Enhancer-related resources

In this section, we report available online resources related to enhancers, which include databases, repositories of experimental data, computational tools and other material useful for subsequent enhancer identification studies. Regarding the enhancer databases, PReMod [76] (http://genomequebec.mcgill.ca/PReMod/) and PEDB (Mammalian Promoter/Enhancer DataBase) [100] (http://promoter.cdb.riken.jp/) are two of the first resources that archived computationally predicted enhancers in human and mouse. Currently, the state-of-the-art database for enhancers is the ‘Human Transcribed Enhancer Atlas' that contains actively transcribed enhancers based on the analysis of eRNA expression [40] (http://enhancer.binf.ku.dk/enhancers.php). Except for the list of human enhancers in multiple tissues and organs, the Atlas contains utilities for downstream analysis, such as TF motif enrichment in enhancer sequences, as well as a selection of enhancers based on expression levels. In addition, all the results are publicly available as flat files or can be visualized in the Genome Browser. On the other hand, VISTA enhancer browser (http://enhancer.lbl.gov/) contains a set of developmental enhancers extremely conserved in mouse and human [77]. This list of developmental enhancers is experimentally validated in mouse [77]. There are also some other enhancer sources that archive enhancers in an integrative way. Examples are dbSUPER (http://bioinfo.au.tsinghua.edu.cn/dbsuper/index.php), which contains 66 033 super enhancer regions predicted [101] from 96 human and 5 mouse tissues, and DENdb (Dragon Enhancer DataBase) [50] (http://www.cbrc.kaust.edu.sa/dendb/), which is the first online repository of putative enhancers, from 15 ENCODE cell lines computationally predicted by five state-of-the-art ML enhancer recognition systems.
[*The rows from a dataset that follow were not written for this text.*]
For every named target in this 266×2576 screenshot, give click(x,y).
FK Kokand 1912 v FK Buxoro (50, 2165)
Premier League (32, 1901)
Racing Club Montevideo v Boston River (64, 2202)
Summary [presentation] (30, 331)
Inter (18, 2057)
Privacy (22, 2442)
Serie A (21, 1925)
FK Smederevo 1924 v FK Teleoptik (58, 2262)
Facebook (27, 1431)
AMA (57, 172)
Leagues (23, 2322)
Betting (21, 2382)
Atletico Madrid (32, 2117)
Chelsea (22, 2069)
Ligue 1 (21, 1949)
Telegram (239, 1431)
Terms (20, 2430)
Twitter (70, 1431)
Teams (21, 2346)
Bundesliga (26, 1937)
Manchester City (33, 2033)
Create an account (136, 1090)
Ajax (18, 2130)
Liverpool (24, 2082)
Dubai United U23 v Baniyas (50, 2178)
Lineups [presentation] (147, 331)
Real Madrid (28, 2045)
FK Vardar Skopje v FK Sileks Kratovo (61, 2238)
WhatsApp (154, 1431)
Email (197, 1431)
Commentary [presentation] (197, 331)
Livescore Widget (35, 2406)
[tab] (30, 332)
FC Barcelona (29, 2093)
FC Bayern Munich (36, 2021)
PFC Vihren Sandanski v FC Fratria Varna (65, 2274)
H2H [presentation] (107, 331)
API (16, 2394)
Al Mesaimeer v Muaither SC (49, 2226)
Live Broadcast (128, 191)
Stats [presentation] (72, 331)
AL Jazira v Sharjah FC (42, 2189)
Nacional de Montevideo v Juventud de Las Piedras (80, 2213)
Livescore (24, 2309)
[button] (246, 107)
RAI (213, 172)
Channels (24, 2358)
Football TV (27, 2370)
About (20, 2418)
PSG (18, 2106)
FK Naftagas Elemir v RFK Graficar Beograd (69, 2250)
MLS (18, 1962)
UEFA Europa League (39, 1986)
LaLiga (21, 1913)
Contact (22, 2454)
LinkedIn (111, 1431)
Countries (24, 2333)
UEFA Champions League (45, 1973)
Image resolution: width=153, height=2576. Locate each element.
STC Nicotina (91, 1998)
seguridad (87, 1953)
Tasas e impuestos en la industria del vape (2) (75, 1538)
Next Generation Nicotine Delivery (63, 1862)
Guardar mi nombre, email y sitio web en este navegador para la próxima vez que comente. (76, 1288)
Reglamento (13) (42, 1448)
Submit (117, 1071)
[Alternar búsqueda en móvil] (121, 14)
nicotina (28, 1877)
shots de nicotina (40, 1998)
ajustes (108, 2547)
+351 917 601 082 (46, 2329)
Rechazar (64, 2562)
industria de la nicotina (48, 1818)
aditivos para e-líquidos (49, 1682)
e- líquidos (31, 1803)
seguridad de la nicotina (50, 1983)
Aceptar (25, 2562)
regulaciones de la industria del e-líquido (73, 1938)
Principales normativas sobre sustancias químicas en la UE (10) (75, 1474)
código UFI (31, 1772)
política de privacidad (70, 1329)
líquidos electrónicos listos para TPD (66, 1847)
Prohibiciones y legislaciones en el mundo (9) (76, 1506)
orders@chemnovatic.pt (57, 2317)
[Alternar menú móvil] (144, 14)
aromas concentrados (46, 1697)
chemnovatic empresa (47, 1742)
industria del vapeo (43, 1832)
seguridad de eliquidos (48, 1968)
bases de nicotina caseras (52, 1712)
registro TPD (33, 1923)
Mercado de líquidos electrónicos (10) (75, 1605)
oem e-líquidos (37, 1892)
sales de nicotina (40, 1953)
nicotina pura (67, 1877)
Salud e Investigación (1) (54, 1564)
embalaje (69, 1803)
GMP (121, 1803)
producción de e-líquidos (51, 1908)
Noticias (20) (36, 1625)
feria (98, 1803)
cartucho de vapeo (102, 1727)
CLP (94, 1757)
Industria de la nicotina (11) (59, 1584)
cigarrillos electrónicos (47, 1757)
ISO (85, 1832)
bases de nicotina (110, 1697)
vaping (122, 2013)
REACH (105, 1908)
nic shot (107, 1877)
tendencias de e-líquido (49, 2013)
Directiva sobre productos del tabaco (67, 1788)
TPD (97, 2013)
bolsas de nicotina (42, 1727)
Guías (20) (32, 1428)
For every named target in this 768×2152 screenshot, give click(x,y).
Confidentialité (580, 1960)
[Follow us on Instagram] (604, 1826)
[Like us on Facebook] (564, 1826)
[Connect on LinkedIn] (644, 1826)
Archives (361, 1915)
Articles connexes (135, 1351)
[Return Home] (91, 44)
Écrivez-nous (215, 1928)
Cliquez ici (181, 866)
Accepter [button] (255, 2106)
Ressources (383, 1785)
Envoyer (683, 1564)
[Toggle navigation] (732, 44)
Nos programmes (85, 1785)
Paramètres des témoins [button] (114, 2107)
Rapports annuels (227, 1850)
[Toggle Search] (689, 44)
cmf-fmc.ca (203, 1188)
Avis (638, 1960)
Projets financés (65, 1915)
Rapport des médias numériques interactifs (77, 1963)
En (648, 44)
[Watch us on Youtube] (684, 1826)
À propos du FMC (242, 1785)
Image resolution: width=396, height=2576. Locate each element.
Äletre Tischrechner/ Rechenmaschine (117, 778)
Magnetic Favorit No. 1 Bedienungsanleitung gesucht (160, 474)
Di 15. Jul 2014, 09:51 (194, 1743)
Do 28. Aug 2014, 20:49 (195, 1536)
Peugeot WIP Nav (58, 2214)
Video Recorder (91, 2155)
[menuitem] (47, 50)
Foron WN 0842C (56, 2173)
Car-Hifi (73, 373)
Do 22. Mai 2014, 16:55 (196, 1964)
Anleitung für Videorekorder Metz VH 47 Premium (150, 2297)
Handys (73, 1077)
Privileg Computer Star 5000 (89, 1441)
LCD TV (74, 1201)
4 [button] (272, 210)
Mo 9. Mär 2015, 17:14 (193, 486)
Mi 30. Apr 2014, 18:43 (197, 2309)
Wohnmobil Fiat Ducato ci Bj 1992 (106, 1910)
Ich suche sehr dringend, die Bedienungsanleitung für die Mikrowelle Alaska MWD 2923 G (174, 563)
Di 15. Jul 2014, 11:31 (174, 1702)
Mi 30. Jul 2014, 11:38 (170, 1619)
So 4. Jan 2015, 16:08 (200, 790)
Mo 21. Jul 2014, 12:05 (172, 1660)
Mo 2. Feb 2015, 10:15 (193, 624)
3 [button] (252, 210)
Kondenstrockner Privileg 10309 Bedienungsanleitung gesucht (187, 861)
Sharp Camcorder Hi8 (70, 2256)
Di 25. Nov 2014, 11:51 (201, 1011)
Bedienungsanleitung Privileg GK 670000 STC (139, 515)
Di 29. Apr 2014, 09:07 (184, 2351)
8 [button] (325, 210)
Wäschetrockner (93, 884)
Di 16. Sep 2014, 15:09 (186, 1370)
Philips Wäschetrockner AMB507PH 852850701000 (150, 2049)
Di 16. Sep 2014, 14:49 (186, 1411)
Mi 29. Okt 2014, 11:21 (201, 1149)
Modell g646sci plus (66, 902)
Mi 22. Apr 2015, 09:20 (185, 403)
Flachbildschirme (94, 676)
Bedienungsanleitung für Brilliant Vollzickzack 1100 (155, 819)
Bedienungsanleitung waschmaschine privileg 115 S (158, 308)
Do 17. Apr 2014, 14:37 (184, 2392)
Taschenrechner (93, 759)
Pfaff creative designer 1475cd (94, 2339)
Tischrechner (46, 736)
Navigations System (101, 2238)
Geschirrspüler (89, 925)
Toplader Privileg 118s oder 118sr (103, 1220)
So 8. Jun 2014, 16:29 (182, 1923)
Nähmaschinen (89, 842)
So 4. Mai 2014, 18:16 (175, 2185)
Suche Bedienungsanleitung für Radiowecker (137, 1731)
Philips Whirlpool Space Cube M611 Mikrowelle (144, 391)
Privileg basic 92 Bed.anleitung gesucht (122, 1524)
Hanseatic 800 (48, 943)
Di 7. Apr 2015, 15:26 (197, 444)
DENdb also incorporates utilities such as overlap of enhancers with TFBS from ChIP-seq data or predictions of TFBSs obtained by PWM from HOCOMOCO (Homo Sapiens Comprehensive Model Collection) database [102], interactions of enhancers with other genomic loci as captured by chromatin conformation technologies such as 3C/5C or ChIA-PET archived in 4DGenome database [103] (http://4dgenome.int-med.uiowa.edu/) and overlap of enhancers with open chromatin regions via DHS.

Conclusion

Bioinformatics approaches for enhancer identification are valuable for validating hypotheses and assumptions in gene regulation studies. Here, we went through >30 bioinformatics approaches that have been developed over the past few years. We covered three basic streams of computational methods including: (a) methods that identify DNA regulatory elements via clustering of histone marks profiles, open chromatin information and TFBSs; (b) ML-based classification systems; and (c) bioinformatics analyses based on high-resolution enhancer-screening data sets. During our review process, we identified and reported limitations and advantages of the existing computational methods. In addition, we summarized a comprehensive list of enhancer resources that include databases for enhancers, data repositories and open-source programs useful for further analyses. A large-scale comparison analysis of the performance of the existing methods may provide meaningful insights about the discriminative capacity of different genomic and epigenetic data sets that feed different computational solutions. We also commented on some promising areas of research, and we reported challenges that require further investigation. Among them, linking enhancers with their in vivo target genes and understanding the role of eRNAs for transcription regulation are among the most challenging topics for future research. To conclude, we anticipate that our review will complement subsequent gene regulation studies aimed at resolving questions regarding the role of enhancers into cellular transcriptional activities. Key Points Interplay between histone modification profiles, open chromatin information and TFBSs can characterize enhancer regions with increased accuracy in a cell-line-/tissue-specific content. Developed models based on SVMs, ANNs, RFs, use with various level of success, features such as binding sites of P300, CBP, TRAP220 proteins, sequence compositional properties, DHS, different chromatin marks. The effectiveness of ML models critically depend on the selected set of features, and the most promising solutions use combinations of features deriving from genomic and epigenomic data.

103 in total

1. High-resolution genome-wide in vivo footprinting of diverse transcription factors in human cells.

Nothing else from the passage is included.